Issue: Whether or not the plaintiffs, acting in good faith, and without the knowledge, can recover the
sales from the defendant.

Ruling: Yes. Having advertised that Collantes was his agent and having given them an incitation to
deal with such agent, it was the duty of the defendant on the termination of the relationship of
principal and agent to give due and timely notice thereof to the plaintiffs. Failing to do so, he is
responsible to them for whatever goods may have been in good faith and without negligence sent to
the agent without knowledge, actual or constructive, of the termination of such relationship.

#50 Estate of the deceased Gabina Labitoria. ENRIQUE M. PASNO, petitioner-appellee, vs.
FORTUNATA RAVINA and PONCIANA RAVINA, oppositors-appellants. PHILIPPINE NATIONAL
BANK, appellant.

G.R. No. L-31581 February 3, 1930

Facts: This case involves 2 appeals. First is the validity of Gabina Labitoria’a, will which the court
affirmed and ruled that will without date is valid. Second is the foreclosure of the mortgage by the
PNB. Gabina Labitoria during her lifetime mortgaged 3 parcels of land to PNB. When she died and
during the pendency of these proceedings, a special administrator was appointed by the lower court
who took possession of the estate including the 3 parcels of the land. The estate having failed to
comply with the conditions of the mortgage, the PNB, pursuant to the conditions contained in the
same, asked the sheriff of Tayabas to proceed with the sale of the parcels of the land. However, the
counsel of the special administrator filed motion requiring the sheriff to vacate the attachment over
the mortgaged properties and to abstain from selling the same, which the lower court granted.

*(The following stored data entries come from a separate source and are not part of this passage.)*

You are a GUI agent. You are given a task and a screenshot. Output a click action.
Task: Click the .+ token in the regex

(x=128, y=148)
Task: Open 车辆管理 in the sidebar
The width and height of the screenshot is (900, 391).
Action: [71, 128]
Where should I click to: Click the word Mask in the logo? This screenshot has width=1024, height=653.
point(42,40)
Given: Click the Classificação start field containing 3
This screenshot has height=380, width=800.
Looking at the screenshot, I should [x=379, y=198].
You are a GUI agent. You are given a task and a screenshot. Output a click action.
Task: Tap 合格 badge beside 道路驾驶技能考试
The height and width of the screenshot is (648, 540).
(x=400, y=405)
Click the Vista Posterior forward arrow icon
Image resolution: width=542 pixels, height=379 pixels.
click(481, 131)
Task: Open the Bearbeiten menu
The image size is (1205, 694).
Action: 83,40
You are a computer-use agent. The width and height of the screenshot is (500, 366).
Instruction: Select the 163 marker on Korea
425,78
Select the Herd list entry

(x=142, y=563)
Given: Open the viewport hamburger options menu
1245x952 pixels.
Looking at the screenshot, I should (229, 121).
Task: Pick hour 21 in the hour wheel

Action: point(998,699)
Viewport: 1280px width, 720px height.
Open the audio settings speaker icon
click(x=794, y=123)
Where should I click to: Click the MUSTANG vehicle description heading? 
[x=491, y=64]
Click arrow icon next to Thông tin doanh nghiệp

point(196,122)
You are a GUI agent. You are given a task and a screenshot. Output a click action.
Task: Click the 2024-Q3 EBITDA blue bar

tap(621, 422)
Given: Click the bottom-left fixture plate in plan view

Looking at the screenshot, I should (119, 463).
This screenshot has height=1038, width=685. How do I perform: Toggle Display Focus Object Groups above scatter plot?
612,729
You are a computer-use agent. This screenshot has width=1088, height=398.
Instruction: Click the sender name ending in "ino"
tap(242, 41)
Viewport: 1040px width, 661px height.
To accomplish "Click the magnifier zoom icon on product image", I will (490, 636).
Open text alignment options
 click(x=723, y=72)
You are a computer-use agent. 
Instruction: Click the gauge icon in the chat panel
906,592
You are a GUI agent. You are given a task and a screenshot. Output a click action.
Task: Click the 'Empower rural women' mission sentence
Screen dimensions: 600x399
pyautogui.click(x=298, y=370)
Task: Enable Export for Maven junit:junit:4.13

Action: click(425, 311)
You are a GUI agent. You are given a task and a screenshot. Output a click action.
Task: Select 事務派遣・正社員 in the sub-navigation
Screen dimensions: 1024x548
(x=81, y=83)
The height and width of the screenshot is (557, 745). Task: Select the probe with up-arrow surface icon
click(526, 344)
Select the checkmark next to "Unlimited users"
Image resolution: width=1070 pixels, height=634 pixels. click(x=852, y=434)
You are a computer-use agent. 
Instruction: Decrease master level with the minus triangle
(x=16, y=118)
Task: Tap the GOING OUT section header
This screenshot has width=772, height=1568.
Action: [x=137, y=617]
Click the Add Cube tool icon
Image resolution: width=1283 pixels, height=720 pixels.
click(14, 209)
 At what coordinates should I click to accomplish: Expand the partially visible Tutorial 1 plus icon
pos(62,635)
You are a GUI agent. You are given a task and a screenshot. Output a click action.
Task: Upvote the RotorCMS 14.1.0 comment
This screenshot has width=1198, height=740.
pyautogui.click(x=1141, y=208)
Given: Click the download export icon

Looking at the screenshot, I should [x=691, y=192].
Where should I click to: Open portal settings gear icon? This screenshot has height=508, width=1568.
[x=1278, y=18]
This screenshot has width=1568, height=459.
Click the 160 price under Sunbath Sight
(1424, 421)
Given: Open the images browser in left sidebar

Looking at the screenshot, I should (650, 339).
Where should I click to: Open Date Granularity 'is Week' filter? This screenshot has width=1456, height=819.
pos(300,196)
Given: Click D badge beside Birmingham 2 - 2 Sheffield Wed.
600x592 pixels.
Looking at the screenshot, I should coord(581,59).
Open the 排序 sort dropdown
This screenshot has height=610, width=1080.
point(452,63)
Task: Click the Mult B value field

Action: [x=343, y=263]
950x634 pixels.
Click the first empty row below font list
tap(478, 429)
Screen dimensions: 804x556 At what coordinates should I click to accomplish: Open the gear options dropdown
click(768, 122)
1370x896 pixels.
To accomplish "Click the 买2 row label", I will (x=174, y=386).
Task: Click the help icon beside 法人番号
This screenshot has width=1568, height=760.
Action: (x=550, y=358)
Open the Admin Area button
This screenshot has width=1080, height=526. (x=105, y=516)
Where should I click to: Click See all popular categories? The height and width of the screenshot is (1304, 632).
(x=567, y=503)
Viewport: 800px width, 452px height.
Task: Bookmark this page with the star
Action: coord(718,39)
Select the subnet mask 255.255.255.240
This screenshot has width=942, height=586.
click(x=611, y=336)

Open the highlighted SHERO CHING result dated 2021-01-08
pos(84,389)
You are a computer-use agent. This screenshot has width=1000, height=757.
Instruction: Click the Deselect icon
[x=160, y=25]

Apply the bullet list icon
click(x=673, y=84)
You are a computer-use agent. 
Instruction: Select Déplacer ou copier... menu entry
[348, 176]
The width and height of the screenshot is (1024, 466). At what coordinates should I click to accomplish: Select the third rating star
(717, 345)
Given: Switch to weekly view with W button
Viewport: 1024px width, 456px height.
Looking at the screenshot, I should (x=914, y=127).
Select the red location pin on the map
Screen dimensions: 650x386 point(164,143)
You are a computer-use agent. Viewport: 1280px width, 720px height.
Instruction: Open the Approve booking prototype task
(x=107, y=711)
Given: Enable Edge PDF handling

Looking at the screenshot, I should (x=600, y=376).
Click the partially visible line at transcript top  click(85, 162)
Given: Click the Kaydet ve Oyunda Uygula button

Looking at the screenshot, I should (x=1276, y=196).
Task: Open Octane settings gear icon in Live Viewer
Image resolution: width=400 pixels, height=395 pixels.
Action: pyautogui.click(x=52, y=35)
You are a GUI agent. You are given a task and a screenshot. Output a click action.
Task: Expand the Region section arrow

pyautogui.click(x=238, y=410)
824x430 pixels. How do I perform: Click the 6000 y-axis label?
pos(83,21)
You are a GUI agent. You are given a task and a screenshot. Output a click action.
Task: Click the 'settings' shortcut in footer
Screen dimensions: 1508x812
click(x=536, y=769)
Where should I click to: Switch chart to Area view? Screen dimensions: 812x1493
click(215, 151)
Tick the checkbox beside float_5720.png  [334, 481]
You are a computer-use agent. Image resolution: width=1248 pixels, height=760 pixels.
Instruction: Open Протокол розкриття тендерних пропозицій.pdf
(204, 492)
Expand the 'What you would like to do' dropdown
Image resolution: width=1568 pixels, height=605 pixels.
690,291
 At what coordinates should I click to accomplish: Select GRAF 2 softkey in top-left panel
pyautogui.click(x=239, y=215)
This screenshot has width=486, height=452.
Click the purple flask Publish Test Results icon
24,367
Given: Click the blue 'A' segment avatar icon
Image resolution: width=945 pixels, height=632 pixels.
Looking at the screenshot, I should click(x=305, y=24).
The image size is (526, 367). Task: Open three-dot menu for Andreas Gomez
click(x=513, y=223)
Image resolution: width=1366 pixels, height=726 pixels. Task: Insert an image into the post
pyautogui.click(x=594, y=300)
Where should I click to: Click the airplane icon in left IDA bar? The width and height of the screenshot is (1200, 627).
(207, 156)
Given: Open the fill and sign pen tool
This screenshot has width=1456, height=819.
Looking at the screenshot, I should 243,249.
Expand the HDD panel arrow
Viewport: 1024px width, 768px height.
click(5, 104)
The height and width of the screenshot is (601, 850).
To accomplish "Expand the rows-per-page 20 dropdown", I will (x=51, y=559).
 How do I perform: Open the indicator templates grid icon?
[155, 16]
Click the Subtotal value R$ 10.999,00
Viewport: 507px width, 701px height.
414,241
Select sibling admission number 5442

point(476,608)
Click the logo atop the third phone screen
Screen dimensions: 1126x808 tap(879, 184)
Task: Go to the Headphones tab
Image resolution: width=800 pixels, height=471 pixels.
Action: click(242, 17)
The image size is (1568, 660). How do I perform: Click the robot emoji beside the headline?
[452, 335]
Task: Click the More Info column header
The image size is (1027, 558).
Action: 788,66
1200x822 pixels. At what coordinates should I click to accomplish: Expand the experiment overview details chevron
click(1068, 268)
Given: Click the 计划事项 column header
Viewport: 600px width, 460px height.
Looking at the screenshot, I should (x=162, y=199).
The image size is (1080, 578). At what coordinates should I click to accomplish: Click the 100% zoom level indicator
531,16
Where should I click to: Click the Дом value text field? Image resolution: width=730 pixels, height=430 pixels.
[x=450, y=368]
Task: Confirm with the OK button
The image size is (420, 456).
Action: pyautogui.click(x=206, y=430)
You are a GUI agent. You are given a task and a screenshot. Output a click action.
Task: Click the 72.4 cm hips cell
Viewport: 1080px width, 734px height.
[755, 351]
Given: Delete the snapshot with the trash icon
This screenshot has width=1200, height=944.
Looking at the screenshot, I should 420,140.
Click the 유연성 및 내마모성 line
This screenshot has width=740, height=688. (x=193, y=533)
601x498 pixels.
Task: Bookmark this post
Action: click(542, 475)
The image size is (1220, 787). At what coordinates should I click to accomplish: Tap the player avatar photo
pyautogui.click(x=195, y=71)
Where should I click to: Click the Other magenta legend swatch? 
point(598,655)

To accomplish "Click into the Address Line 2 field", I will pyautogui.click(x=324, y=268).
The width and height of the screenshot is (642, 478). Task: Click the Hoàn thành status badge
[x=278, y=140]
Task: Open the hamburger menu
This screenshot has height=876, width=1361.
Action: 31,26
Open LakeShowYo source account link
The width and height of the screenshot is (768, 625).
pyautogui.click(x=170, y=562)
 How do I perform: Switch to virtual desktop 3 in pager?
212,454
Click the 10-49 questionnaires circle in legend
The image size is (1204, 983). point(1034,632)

Issue: Whether or not PNB has the right to foreclose the mortage in its favor now that the mortgaged
property is in the hands of an administrator.

Ruling: None. A creditor holding a claim against a deceased secured by mortgage or other collateral
security may abandon the security and prosecute his claim before the committee, and share in the
general distribution of the assets of the estate. That would safeguard the interests of the estate by
putting the estate on notice while it would nor jeopardize any rights of the mortgagee.

#51 SPOUSES RUTH DIZON DEVISFRUTO AND ALLAN DEVISFRUTO, petitioners, V. MAXIMA L.
GREENFELL, respondent.

G.R. No. 227725 July 01, 2020

Facts: Maxima Greenfell financed the purchase of a house and 2 lots from spouses Magisa which
were registered in the name of her niece, Ruth Dizon Devisfruto. When Magisa demanded the
transfer of the properties under her name, Ruth refused to comply. Maxima then filed a complaint for
reconveyance which the MTC, RTC and CA favored. The CA ruled that a trust has been created and
the execution of the deeds of sale in Ruth’s name did not weaken the trust, as what was crucial was
the intention to create a trust which derives its strength from the confidence reposed on another.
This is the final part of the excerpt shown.